BENIOFF: Our customers are deploying all kinds of interesting applications inside the fire wall as well as outside. If you call three or four large Fortune 500 companies like Oracle, ask them how many servers they have outside the wall and how many they have inside. What you'll find is hundreds inside.
What's going on? Well, it's easy to build and deploy applications with Internet standards. That's what's exciting about this. We have one customer -- Home Box Office -- that's deployed an HR system inside their company. Why did they do that? Lower cost, easy-to-use, simple, strong capabilities. They still get all the relational power. Every time they make a change [to an application], they don't have to distribute a change to all the clients. They don't have to pay run-time fees. They don't have to do any fancy networking.
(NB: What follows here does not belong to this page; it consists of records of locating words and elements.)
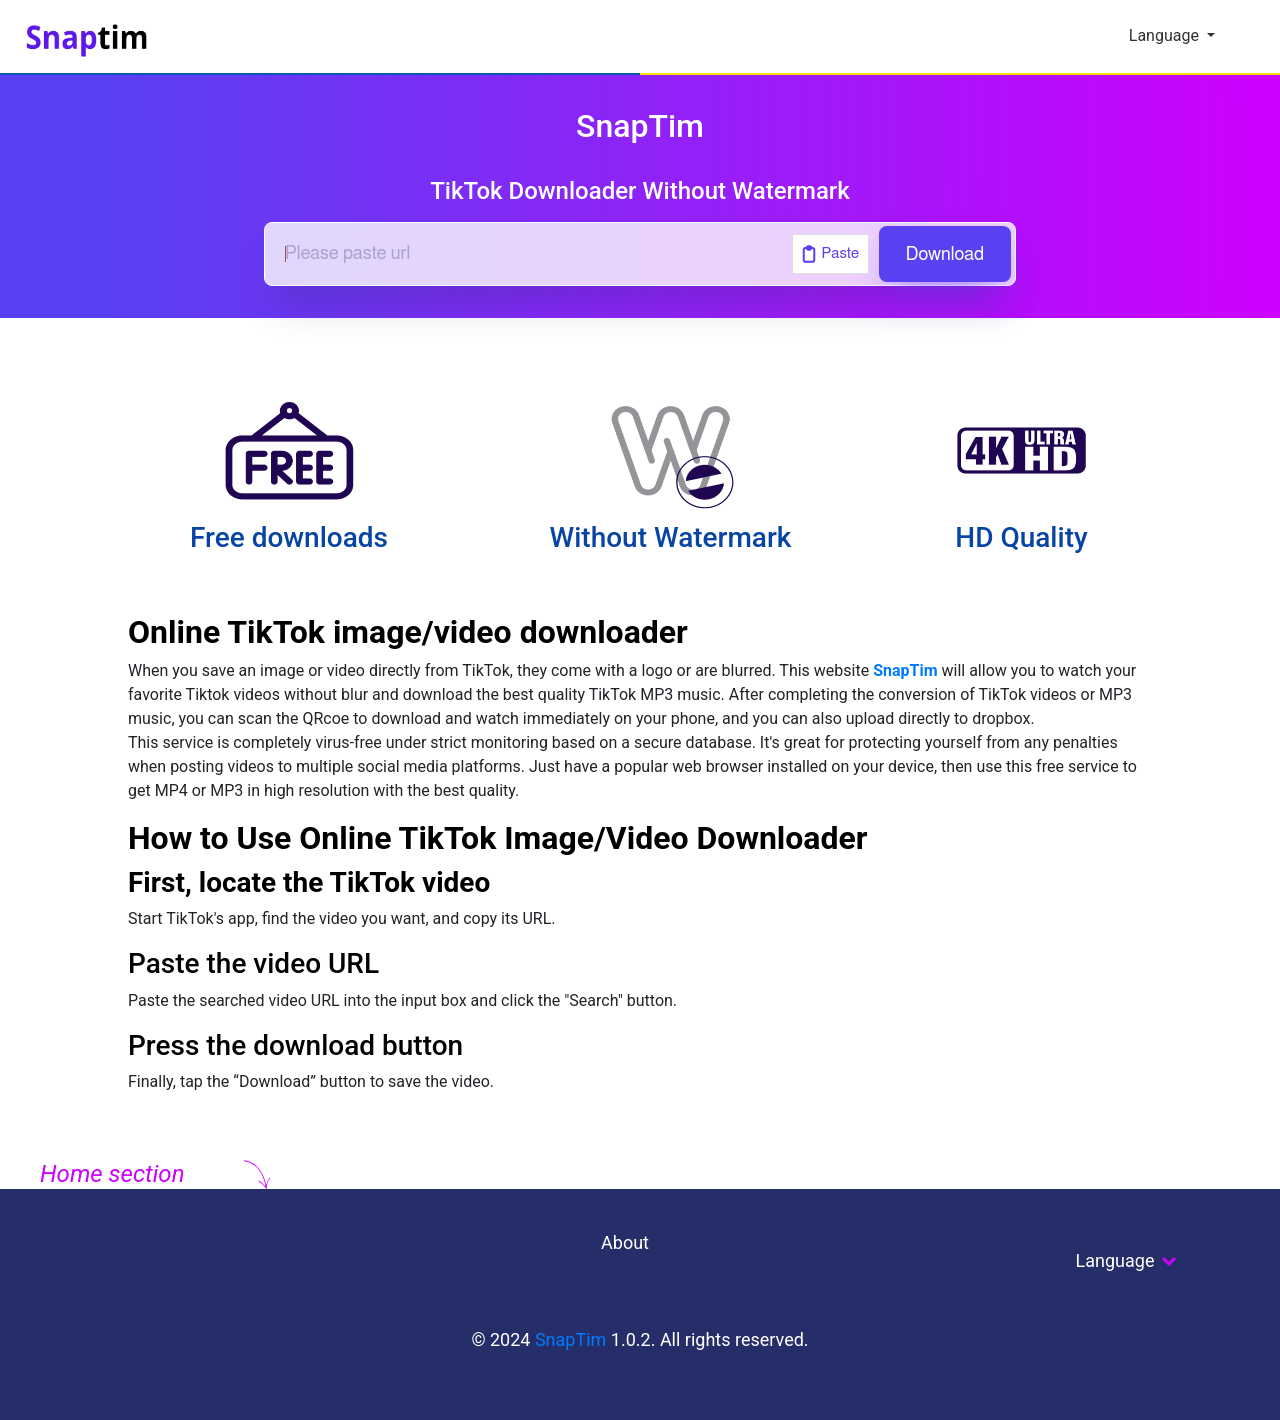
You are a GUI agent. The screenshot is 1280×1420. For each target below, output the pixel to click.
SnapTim (905, 670)
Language (1166, 35)
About (625, 1242)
I think it's going to be both internal and external. Today, we see things like HR, sales force automation, and corporate repositories inside. Outside, we see mostly marketing -- magazines, software distribution, and other marketing materials.
In the future, it will be electronic commerce. Today, that's not a reality.
INFOWORLD: Do you see Java as a competitor to Oracle Power Objects at all?
BENIOFF: I think it's kind of hard to know what people are going to build with Java. Power Objects is a client/server tool for Visual Basic builders who are not C++ programmers. Maybe there will be an Internet version of Power Objects that runs inside Power Browser. There's already some of that capability in there, if you think about it. As Java emerges, I think it could be interesting.
We're putting the technology into our browser that we know customers want. If they want Java, they've got it. If they want Basic, they've got it. We're not going to have any religious wars in our browser. But the key to our browser is that we have a built-in application development tool, not just a browser. What you don't get yet [with PowerBrowser] is drag-and-drop application development capabilities. But for us to go from where we are now to where we want to go... is no problem. That's a very different problem for a lot of other companies because they don't have that kind of expertise. We have a state-of-the-art client/server development tool. We just dropped the Basic engine out of Power Objects with very little work.
Our [Internet] strategy is very simple: give corporate application developers the tools that they already know to build Internet applications. We don't want to have to teach them some new scripting language, like [Netscape's] LiveWire Pro. Nobody knows LiveWire Pro. We're giving [developers] Basic.
INFOWORLD: As Oracle and Netscape continue to innovate their browsers, what will happen to Internet standards?
BENIOFF: There's very little today [on the browser] that we can't duplicate very quickly. We put frames in our product in two days. The technology sophistication [of browsers] is very minimal today. That's what most people don't understand. The first Netscape browser was only 9,000 lines of code. That's not a big development effort. It's like a month ... for a really good programmer. We're committed to having every feature that Microsoft and Netscape have in their browsers.
INFOWORLD: How is Oracle addressing security in its Web products?
BENIOFF: We're working on SSL [Secure Sockets Layer] and S-HTTP [Secure HTTP] security in our server. But we are looking at everything we can find. There's a lot of reports recently that make us very concerned about SSL and S-HTTP. We hope that there will be private networks that emerge with Internet standards that have security built into them.
INFOWORLD: How do you see the Internet market panning out 12 months from now?
BENIOFF: I have no idea, and neither does anybody else.